We have had a bad day! They both have been pistols today! I am feeling like a horrible mom today! I felt like all I did was scream at them, put them in timeout, scream, did not let them have their way... GRRR!!
Madison is in a phase that when she does not get her way, or you do not give in to her she will scream AT YOU LOUDLY! I do the 123 timeout, i ignore, i scream, I laugh at her, I don't give in, I give in. I just do not know what to do. Austin if he does not get his way or you do not do something fast enough for him he will scream, cry, throw things, and bang things.
I feel like I sometimes give in so i do not have to hear them scream at me..I know horrible. I also do not want to scream at them all the time or get upset with them. I have bad guilt afterwards.
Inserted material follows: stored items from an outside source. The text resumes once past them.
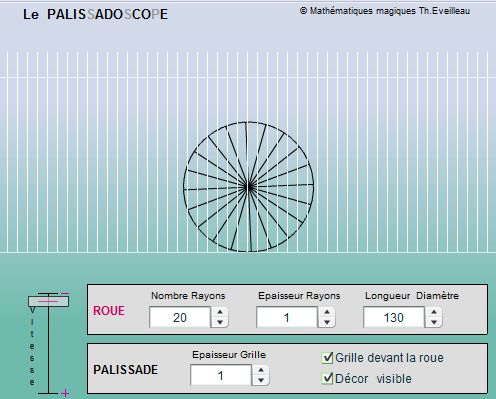Focus the Nombre Rayons field showing 20

[x=180, y=317]
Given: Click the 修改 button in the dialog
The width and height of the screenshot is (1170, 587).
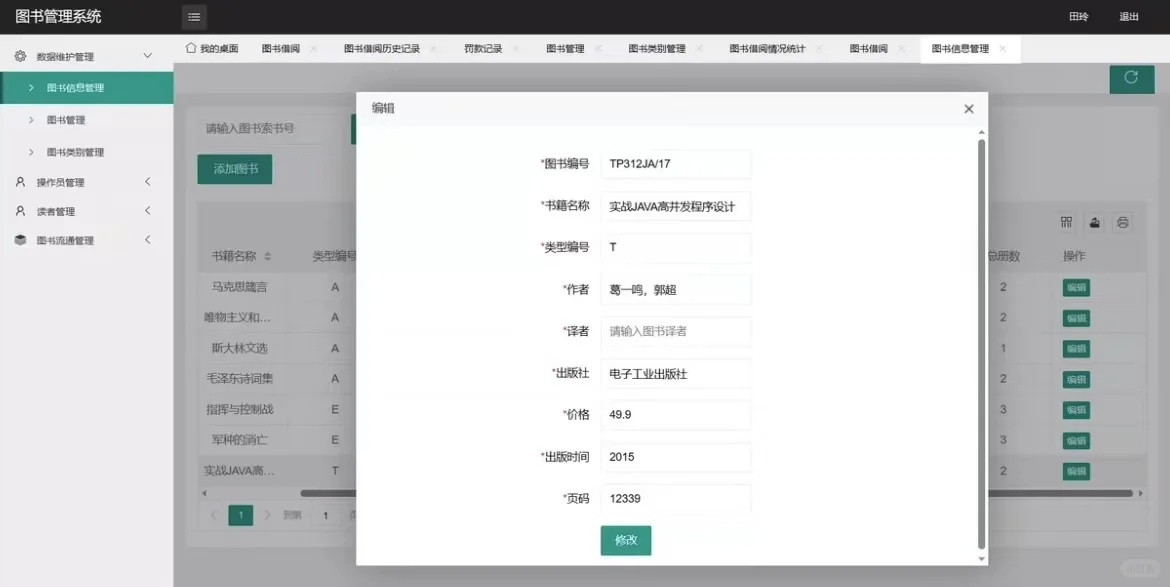Looking at the screenshot, I should pyautogui.click(x=625, y=540).
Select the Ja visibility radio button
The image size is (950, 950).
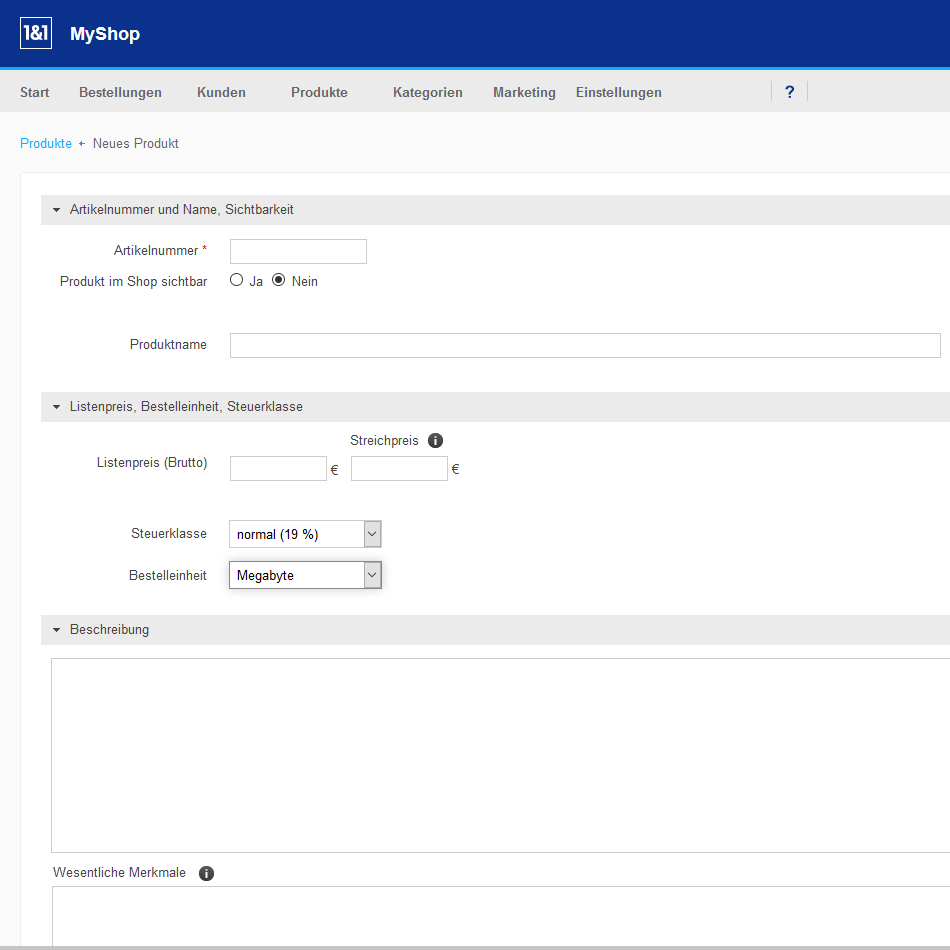click(237, 280)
Today it was so bad that Madison called out for daddy, and Nana when she was in trouble. I said fine lets call them and you can scream at them and see what they tell you. We called and of course she stops screaming but she did the poor me pity whine cry. After she calmed down, what broke my heart and has had me upset all day is she would do a pucker slow cry and just sit on me and hug me. I get her calm, I tell them both if they go to sleep and do not talk when they wake up we can get a special snack. Well we were good, and when we woke up we had to rush to leave to go meet up with daddy. She was fine until we had the same meltdown with the sippy cup, she wanted the no leak valve out, i did not give in because when I did she go choked up because it was too fast and leaked on her. so during her melt down I called Nana for her to actually hear this crazy screaming at me (without Madison knowing i was calling). My mom was like she never does this why all of a sudden now, I said no she does this very frequently just not this long and bad. Nana gets her calmed down. I get her her juice. Now do i give in and give her the special snack because she did do as i asked about going to sleep. but i felt like i was rewarding her screaming fit that just happened. I also did not want to hear her screaming again when I give Austin his or do not give in to either. So what do I do I give them the special snack and we head out the door.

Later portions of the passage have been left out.